Name Dropping Around the Chiminea
Yesterday evening as the last remnants of the solar rays bid a fond farewell to jardin de Strachan, a barbeque feast fit for a king took place.
To be honest, I’m probably going overboard with the ‘feast fit for a king’ description as it was only marinated chicken, salad and potatoes. But hey I’m attempting to add to the poetic substance of the narrative.
That is, unless you were a king who deemed honey/mustard chicken, salad and potatoes as a feast; in which case I clearly wasn’t going overboard with my earlier descriptive prose.
The erratic meteorological conditions in West Yorkshire ensure that, when it comes to culinary cooking methods, barbeques are the exception rather than the rule.
The previous paragraph was more dramatic and elongated than it needed to be. I did so as I’m attempting to broaden the vocabulary I utilise in my work, resulting in wanting to avoid a sentence like “We don’t have many home BBQ’s in Leeds as its always peeing it down!”
You could argue the latter would have been more concise and to the point. Nevertheless, I felt the former descriptive had more validity as raising this as a literary piece.
I personally don’t communicate vocally in the mode of the former weather description. Verbally, I’d definitely be more inclined to use “We don’t have many home BBQ’s in Leeds as its always peeing it down!”
Although I’d probably use a different word to peeing and potentially have an adjective in there that rhymes with trucking!
Anyway, back to yesterday evenings barbeque at chez Strachan.
It was Karen and my intention to dine alfresco last night, however the meteorological gods (John Kettley & Carol Kirkwood) had other ideas. In an act of spite of biblical proportions, they sent a breeze with enough chill to negate sitting outside comfortably….. I know I can’t believe that of Carol and John either!

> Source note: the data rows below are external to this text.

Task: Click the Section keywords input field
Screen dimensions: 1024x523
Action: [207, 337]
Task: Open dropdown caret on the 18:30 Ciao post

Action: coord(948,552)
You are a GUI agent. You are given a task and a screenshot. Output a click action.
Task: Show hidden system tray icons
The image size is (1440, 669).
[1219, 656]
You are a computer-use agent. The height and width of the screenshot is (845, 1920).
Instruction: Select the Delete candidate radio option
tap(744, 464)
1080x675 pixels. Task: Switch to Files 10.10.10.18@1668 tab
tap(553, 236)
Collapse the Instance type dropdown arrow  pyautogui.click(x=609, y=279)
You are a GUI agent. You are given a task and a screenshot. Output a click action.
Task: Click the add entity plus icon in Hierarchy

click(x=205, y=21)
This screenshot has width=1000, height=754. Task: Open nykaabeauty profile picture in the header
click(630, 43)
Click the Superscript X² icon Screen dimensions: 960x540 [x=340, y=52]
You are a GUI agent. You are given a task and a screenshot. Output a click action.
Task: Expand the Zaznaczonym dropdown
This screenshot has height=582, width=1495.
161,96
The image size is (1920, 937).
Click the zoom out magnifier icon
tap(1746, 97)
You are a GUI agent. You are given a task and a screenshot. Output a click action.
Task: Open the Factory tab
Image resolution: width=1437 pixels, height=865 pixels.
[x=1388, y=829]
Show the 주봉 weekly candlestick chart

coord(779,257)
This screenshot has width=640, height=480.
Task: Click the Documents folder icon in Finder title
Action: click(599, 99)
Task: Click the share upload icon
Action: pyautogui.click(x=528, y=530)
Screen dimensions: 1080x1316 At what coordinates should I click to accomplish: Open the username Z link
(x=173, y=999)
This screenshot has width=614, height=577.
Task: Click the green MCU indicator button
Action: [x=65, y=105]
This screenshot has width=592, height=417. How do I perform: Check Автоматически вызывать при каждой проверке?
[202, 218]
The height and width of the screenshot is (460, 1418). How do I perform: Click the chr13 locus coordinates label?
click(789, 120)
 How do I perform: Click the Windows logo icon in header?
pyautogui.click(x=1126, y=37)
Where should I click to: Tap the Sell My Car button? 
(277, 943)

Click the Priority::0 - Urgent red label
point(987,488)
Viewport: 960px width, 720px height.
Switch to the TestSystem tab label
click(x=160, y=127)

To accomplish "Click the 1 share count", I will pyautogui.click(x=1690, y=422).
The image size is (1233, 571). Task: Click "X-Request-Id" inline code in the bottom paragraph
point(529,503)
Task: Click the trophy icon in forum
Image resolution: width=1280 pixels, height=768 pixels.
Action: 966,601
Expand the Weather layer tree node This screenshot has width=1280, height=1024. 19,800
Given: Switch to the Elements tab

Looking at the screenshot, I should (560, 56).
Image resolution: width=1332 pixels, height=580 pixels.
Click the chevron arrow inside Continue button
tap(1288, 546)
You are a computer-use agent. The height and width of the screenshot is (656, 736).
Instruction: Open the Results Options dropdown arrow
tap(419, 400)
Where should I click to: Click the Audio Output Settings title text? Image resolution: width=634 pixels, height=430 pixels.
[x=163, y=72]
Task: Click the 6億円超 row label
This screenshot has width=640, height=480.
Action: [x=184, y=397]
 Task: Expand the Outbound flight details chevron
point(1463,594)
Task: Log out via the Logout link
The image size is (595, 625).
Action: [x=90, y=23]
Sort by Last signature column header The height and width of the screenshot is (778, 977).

As a result my spouse and I ate indoors, only venturing back out after the troughing of the chicken, salad and potatoes, followed by the packing of the dishwasher. Additionally, we didn’t set foot outside until I lit the chiminea (above).
Actually, that isn’t strictly true as I had to set foot outdoors to light it. There was no way I was going to risk arson by lighting it indoors!
While Karen and I sat out with a glass of wine in the summer chill, I half expected that at any moment the British Antarctica Expedition team would arrive (after taking a wrong turn at Heard Island).
I pictured a scene of the explorers sat in their full Antarctica regalia, as they joined us to share the comforting warmth of chiminea. Here we’d exchange tales of tenacity, courage, teamwork and desire.
Amongst a full back catalogue of heroic anecdotes, they’d tell of a 50 mile walk at temperatures of -35 C in a horrific snow blizzard. Their remit to find the lost joke book of Sir Lenny Henry.
I could tell of my perilous journey walking to our local McDonald’s through sleet and ungritted underfoot conditions. Exhausted on arrival, my mood darkened further at the news they’d run out of cheese for the cheese burgers, meaning a compromise of 6 chicken nuggets!
As the bragging stakes grew higher, I’d usurp their claim to fame of meeting Prince Harry by proffering “That’s nowt, I’ve met the most important man in the world!”……. Although knowing my luck, it would turn out the bloke who invented the sauce in a Big Mac isn’t the most important man in the world after all, robbing me of that kudos!
As the dying embers of the chiminea petered out and any semblance of warmth diminished, the explorers would venture off through my back garden gate heading back toward Heard Island.
As we tidied up the discarded pistachio nutshells and Babybel wrappers (it’s the staple diet of an explorer apparently), Karen would wax lyric about the bravery of our uninvited visitors.
I, however, would be a great deal less impressed by the group of people who’d drunk all of my beer and wine; not to mention spent two hours bragging of meeting dignitaries and royalty.
“Bloody name droppers!”
I’m not overly sure what the moral of this offbeat predominantly fictional narrative is. …… Although, I have to say one of them has to be ‘never drink that chuffing wine again, Gary!’